Réduction à 1 an du délai de recours aux prud’hommes

Ordonnance relative à la prévisibilité et la sécurisation des relations de travail.

Article 6 : « Toute action portant sur la rupture du contrat de travail se prescrit par douze mois à compter de la notification de la rupture. »

 

 

Il est aujourd’hui interdit de licencier un.e salarié.e sans aucune raison valable. C’est un droit essentiel pour lutter contre les discriminations, et résister à d’éventuelles pressions de l’employeur.euse.

Un licenciement est considéré comme abusif si sa cause ne se rapporte pas à des manifestations objectives, susceptibles de vérification, ou bien si les faits invoqués ne constituent pas la véritable raison du licenciement et servent en réalité à couvrir un motif de discrimination envers un-e salarié-e.

Aujourd’hui, à la suite d’un licenciement, un-e salarié-e licencié-e dispose de 2 ans pour le contester devant le conseil des prud’hommes. Les ordonnances Macron prévoient de limiter ce délai à 1 an.

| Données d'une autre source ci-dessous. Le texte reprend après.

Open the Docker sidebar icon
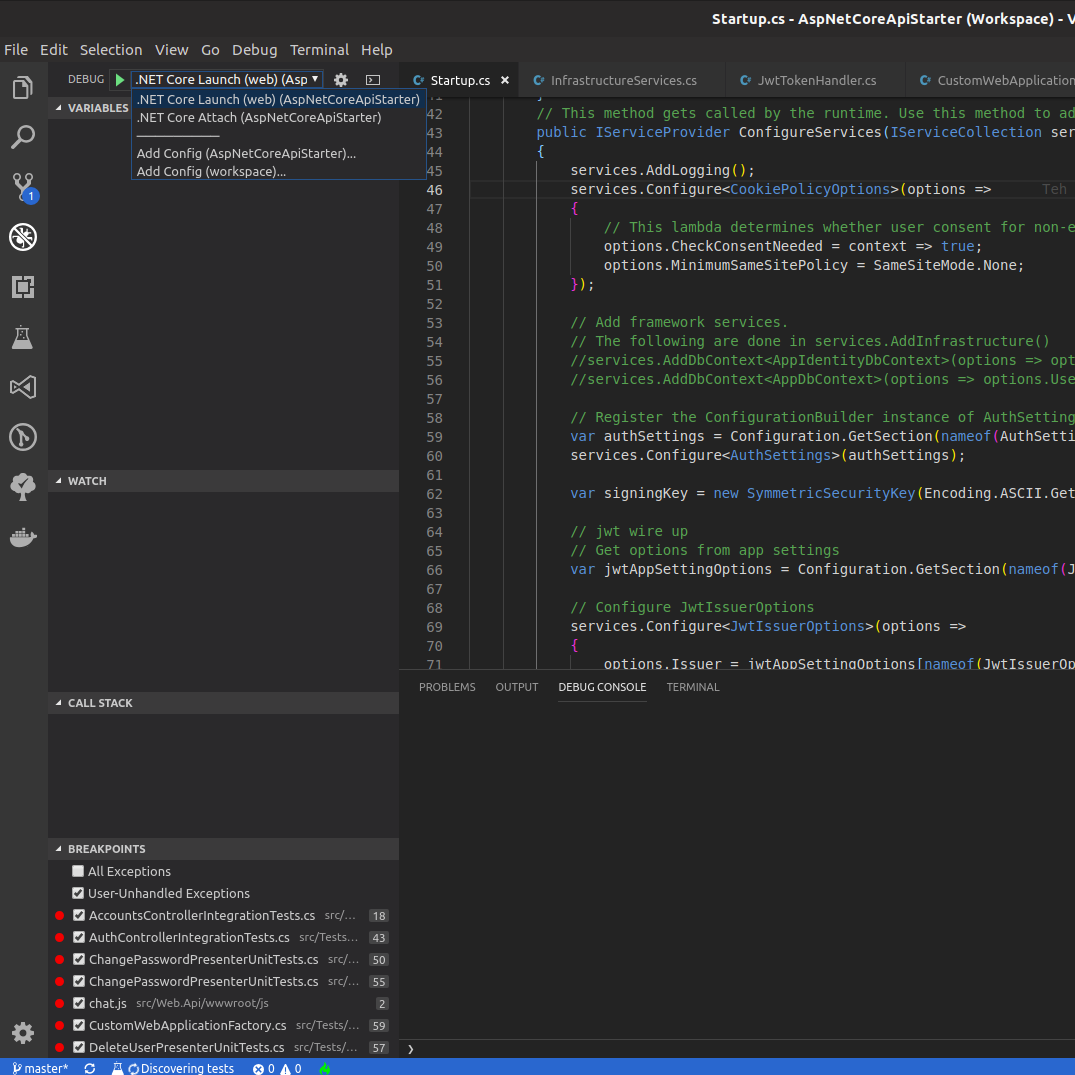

La réduction de ce délai vise donc à empêcher les salarié-e-s de contester leurs licenciements. C’est une revendication historique du patronat : réduire le délai de recours, c’est leur permettre de fuire leurs responsabilités. Pourquoi faudrait-il limiter ce délai, pourquoi protéger les patrons qui licencient illégalement ?

Car se défendre devant les prud’hommes, cela demande du temps. Se renseigner sur la procédure, trouver un avocat, monter un dossier juridique. D’autant que dans le même temps, la priorité d’un.e salarié.e licencié.e est d’abord de trouver un nouvel emploi !

Ce délai est nécessaire pour protéger les salarié.e.s. Car en plus de faire face à la perte financière, il faut souvent affronter une souffrance psychologique liée au licenciement abusif, une angoisse devant la précarité soudaine, des inquiétudes sur son avenir. Ce n’est pas aux salarié.e.s de porter tout le poids d’un licenciement abusif !

Pour une réforme du code du travail plus juste et protectrice des salarié-e-s, les Jeunes Socialistes proposent un délai de recours de 5 ans pour suivre le régime juridique de la prescription de droit commun.